▶ **Exercise material**:
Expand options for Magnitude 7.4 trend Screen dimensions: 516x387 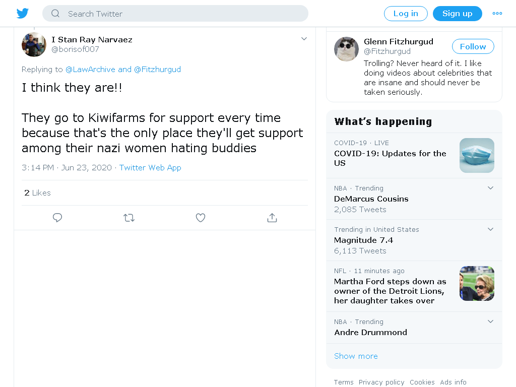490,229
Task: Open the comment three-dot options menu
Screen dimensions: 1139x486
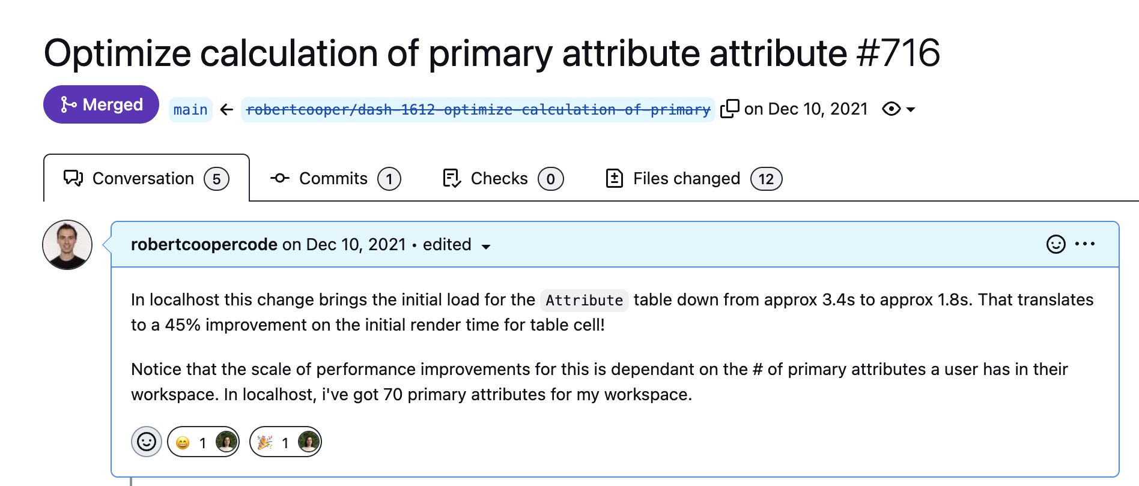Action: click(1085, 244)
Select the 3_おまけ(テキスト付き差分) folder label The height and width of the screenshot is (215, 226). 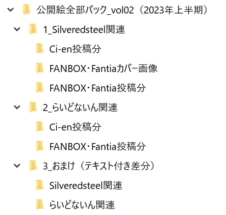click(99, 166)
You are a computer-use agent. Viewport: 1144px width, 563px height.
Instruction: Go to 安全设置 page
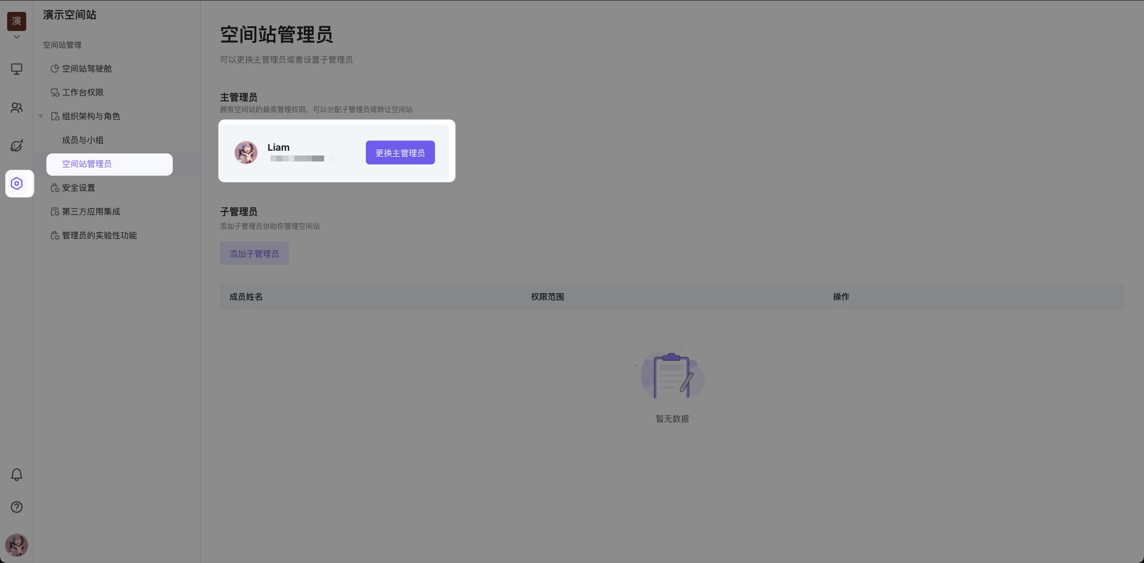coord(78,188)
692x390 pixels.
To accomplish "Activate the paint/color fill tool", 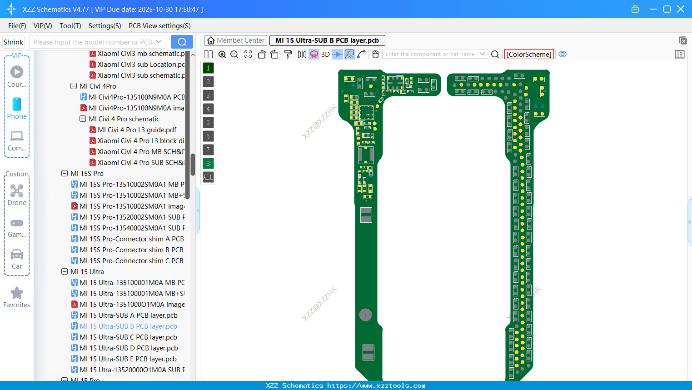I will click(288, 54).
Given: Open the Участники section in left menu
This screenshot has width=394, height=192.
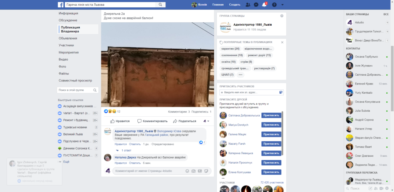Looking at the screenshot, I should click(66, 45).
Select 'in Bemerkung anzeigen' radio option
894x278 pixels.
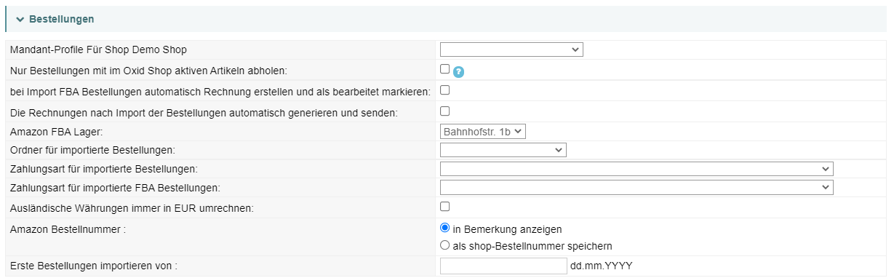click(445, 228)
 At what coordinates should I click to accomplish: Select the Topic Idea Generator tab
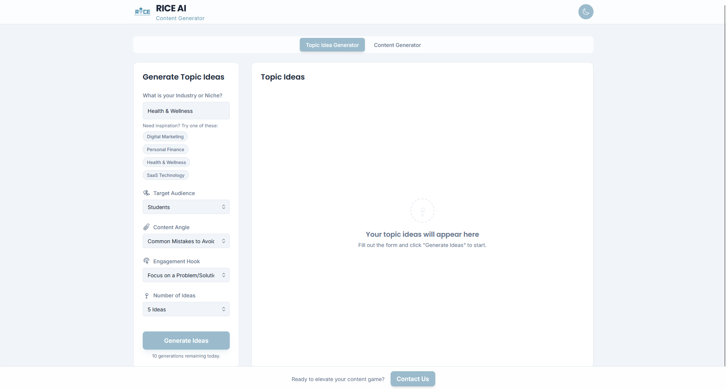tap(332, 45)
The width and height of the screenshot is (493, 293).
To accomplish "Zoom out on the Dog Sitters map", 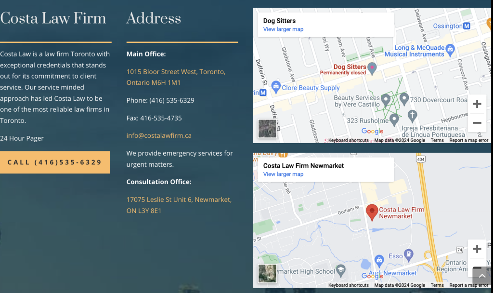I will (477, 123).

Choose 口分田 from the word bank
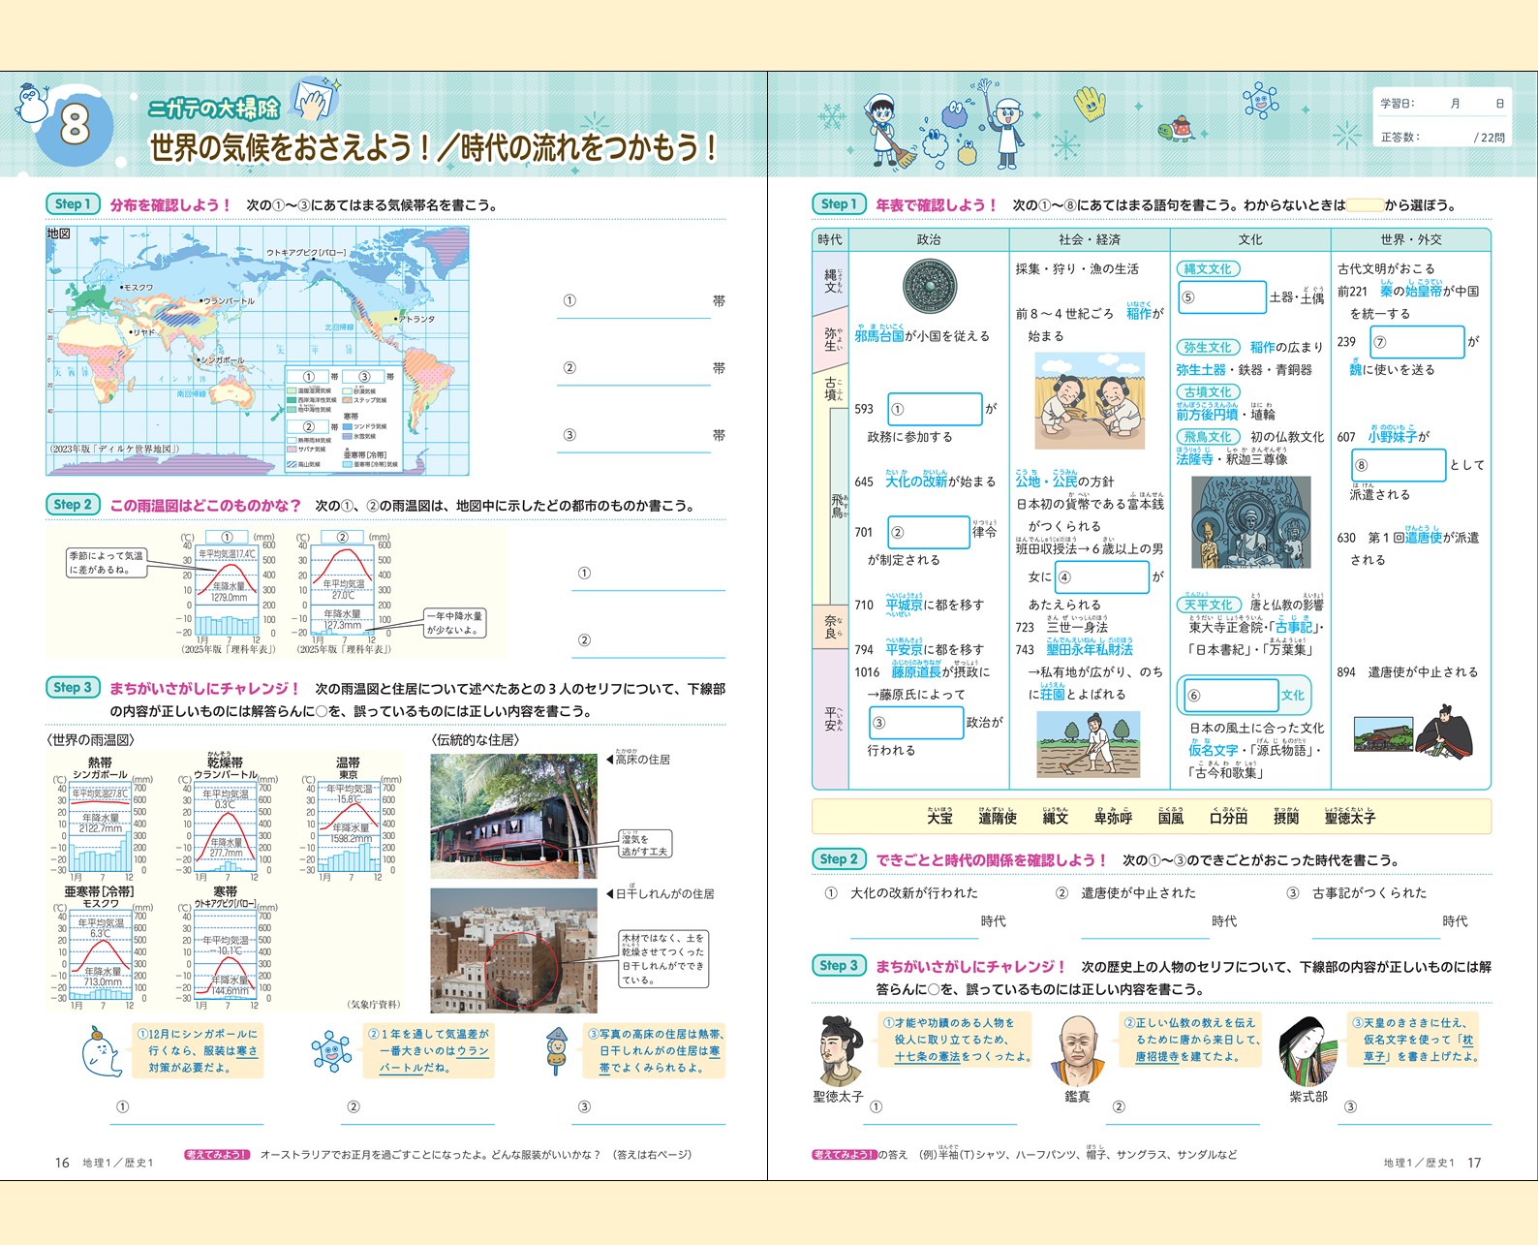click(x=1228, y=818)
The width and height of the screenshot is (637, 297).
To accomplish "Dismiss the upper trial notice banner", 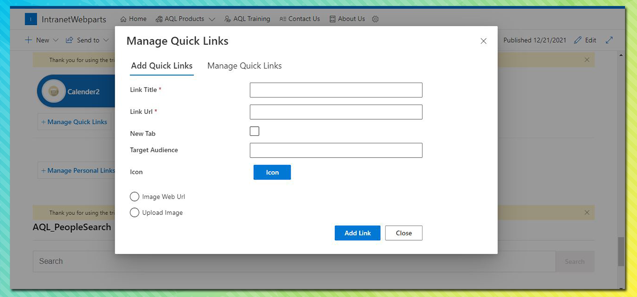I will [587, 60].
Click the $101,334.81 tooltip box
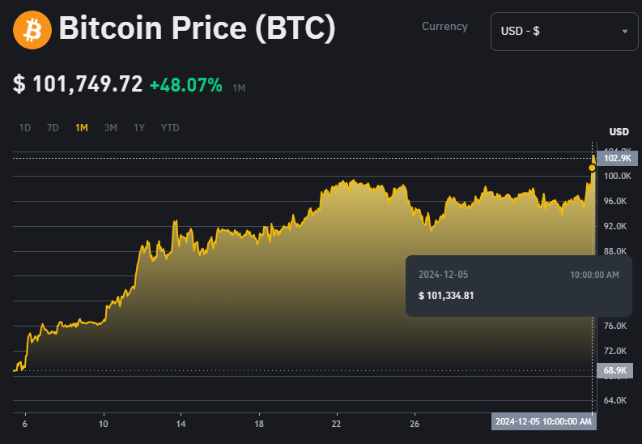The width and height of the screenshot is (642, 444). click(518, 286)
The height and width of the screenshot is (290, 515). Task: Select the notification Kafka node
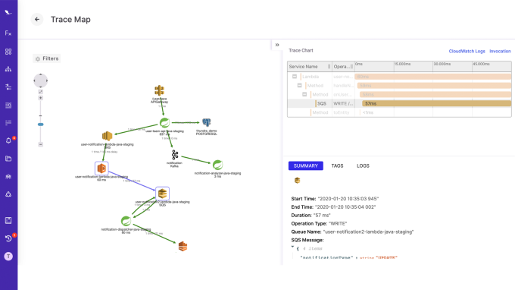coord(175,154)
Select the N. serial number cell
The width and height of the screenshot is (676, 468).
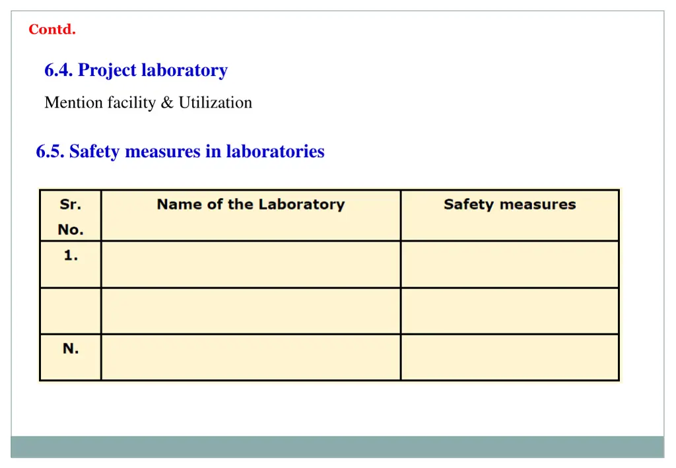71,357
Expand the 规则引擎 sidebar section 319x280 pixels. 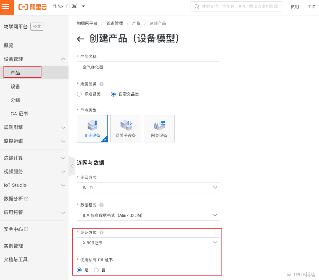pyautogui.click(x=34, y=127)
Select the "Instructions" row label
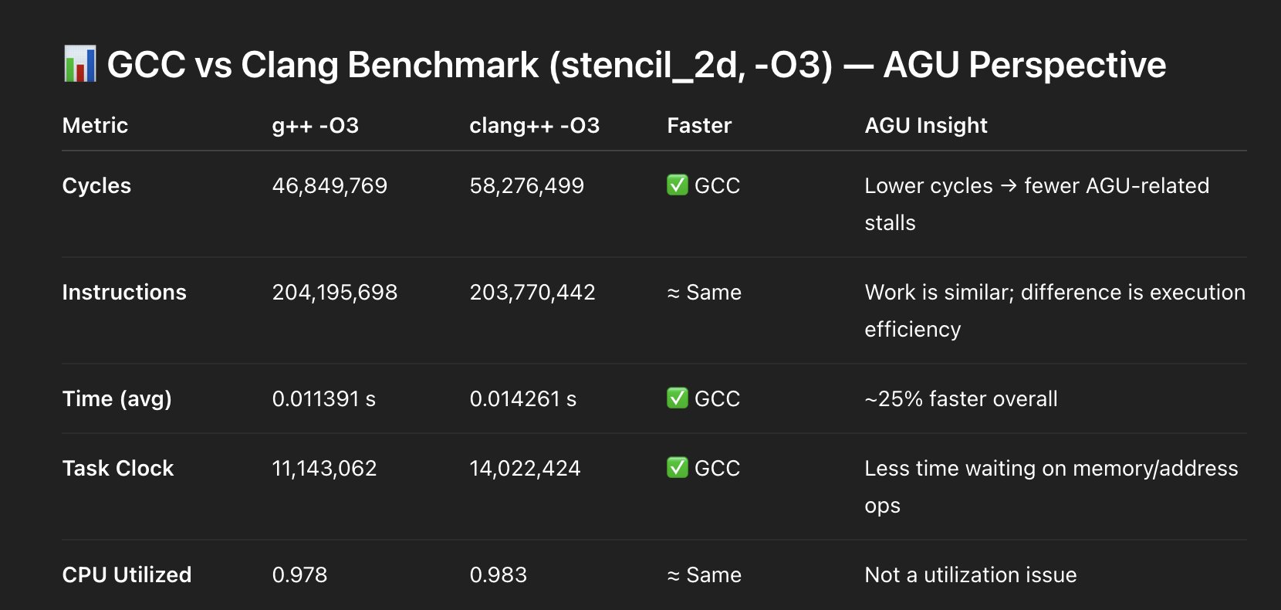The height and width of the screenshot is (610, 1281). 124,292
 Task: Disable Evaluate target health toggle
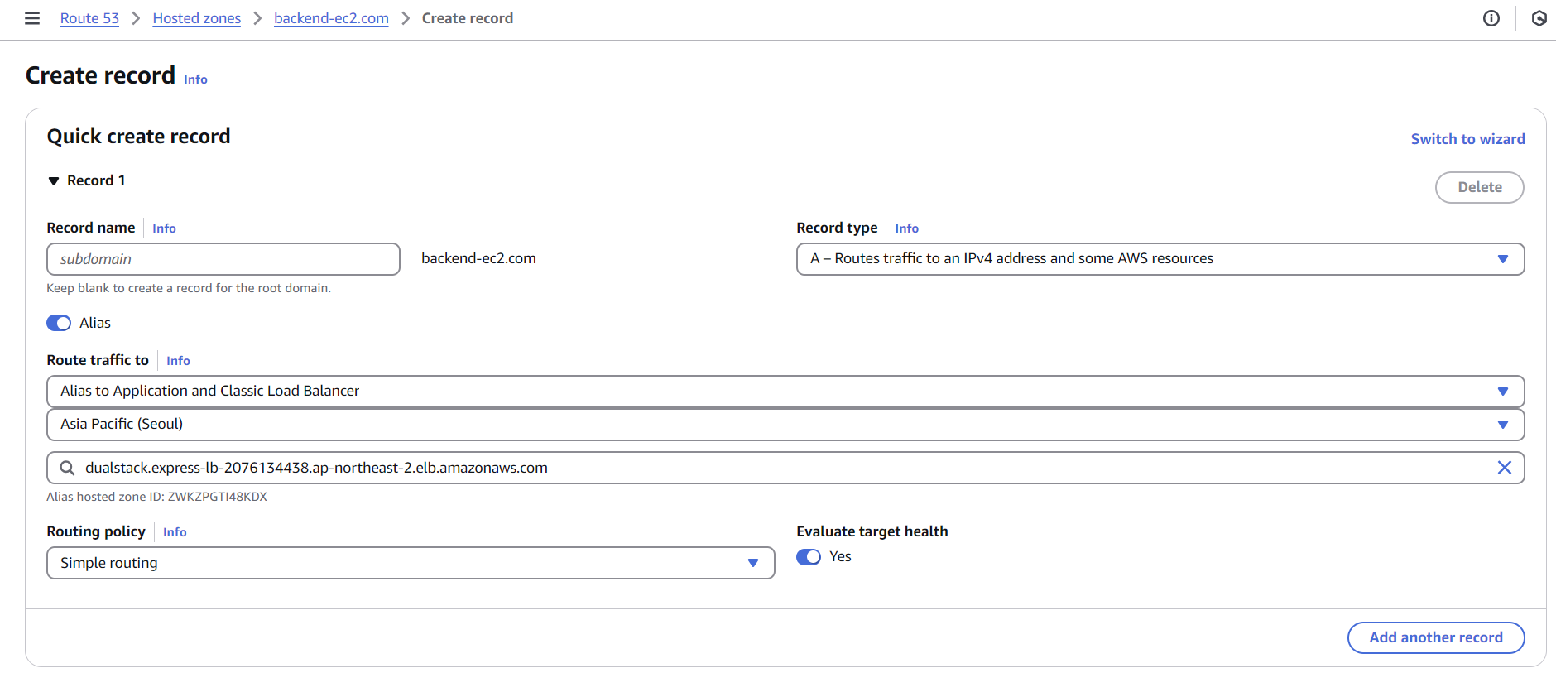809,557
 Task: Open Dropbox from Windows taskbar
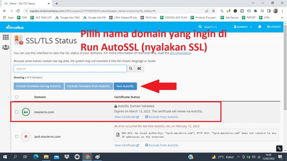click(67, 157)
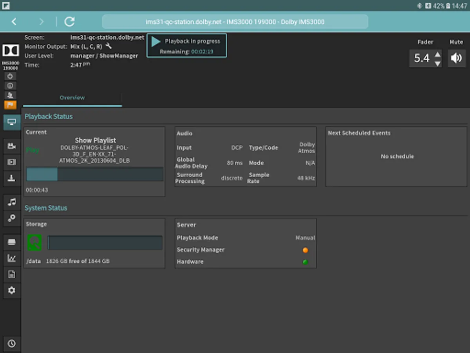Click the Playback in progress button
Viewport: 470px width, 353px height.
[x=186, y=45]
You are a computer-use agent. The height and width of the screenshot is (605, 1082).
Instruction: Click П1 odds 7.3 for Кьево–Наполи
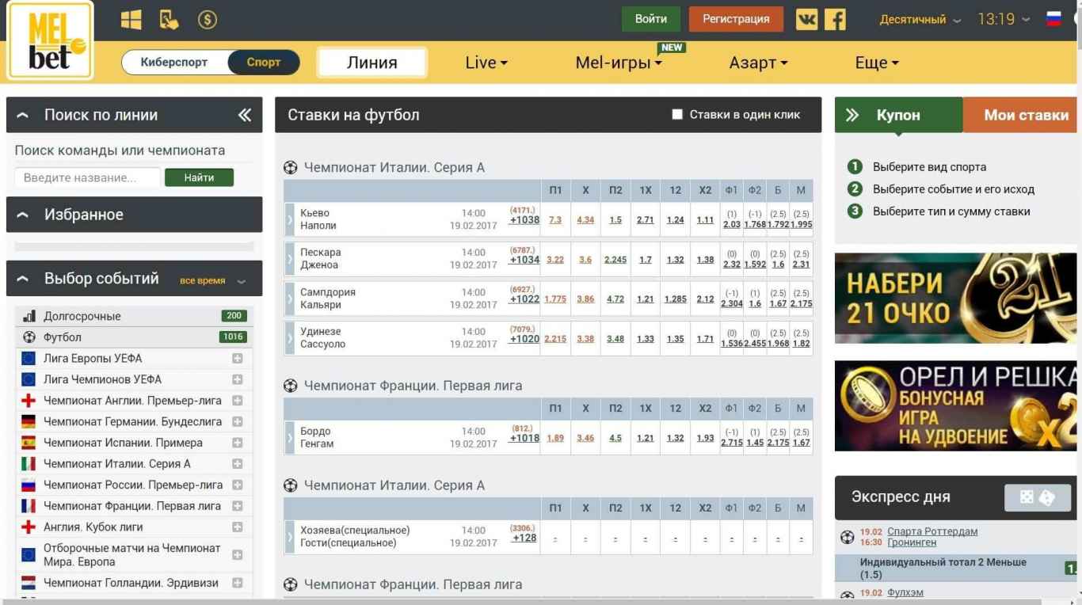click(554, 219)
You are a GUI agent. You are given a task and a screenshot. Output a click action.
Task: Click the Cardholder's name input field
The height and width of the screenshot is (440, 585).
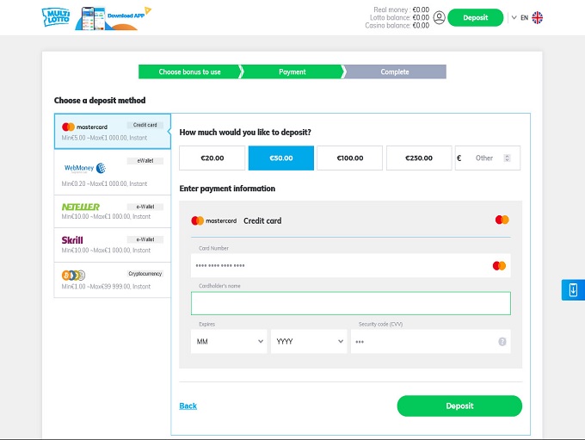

▶ **Required action**: Find all the lines with "menu" in the data and copy them.

▶ **Answer**:
Task: Open the comment three-dot options menu
Given: Open the Участники section in left menu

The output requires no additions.